No caso da América Central, a gravidade da epidemia é atribuída à população socialmente marginalizada. No México, a média do HIV entre os adultos é inferior a 1%, mas as taxas de infecção são muito mais altas em certos grupos sociais (até 6% entre usuários de drogas intravenosas e 15% entre homens que mantêm relações homossexuais).

Preocupados com a evolução do problema, governos de vários países caribenhos tentam acordos para reduzir custos dos medicamentos .

Honduras

Para a Organização das Nações Unidas (ONU), Honduras é, atualmente, o epicentro da epidemia de aids na América Latina, ao registrar maior número de casos (65 mil) em relação à população (6,5 milhões). Segundo o informe Onuaids, o país concentra mais de 60% de todos os casos da doença contabilizados na América Central, embora represente 20% da população do istmo.
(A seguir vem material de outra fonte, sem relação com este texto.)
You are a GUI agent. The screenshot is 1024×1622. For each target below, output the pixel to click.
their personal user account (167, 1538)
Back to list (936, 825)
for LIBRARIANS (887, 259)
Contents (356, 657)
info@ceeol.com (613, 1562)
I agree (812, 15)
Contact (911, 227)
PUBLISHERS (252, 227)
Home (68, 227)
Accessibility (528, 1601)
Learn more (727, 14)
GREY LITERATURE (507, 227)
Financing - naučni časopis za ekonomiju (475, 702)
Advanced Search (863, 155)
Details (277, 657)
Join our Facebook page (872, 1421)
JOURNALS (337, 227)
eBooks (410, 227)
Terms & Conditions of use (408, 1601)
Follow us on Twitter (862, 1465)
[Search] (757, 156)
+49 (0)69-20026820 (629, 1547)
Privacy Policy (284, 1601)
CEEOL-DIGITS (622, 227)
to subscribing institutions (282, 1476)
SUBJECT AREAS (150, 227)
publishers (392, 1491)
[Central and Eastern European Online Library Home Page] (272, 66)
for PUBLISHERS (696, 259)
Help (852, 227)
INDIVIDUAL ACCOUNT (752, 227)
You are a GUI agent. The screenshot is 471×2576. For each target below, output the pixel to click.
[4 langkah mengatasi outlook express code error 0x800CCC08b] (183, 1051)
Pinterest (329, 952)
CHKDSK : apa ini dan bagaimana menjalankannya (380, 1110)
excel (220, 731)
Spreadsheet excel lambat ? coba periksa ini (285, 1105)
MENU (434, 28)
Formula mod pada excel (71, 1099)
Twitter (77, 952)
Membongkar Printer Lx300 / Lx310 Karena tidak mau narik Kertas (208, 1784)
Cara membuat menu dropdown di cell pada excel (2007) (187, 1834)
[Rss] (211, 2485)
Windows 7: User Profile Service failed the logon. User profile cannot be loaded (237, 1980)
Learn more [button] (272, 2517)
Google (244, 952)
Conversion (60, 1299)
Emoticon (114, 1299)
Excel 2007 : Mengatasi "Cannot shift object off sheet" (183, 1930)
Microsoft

De acordo com o Ministério da Saúde local, o país centro-americano registrou 16.346 casos da enfermidade desde o surgimento do primeiro enfermo, em 1985. Pesquisas indicam que 80% dos casos afetam a população economicamente ativa; 79% dos portadores são heterossexuais; 15% são homossexuais ou bissexuais e 6% são contágios mãe-filho.

A maior incidência da enfermidade ocorre no departamento de Cortés, especialmente em San Pedro Sula, segunda cidade do país. Lá, depois da violência, a aids é a primeira causa de internação e mortalidade nos hospitais públicos.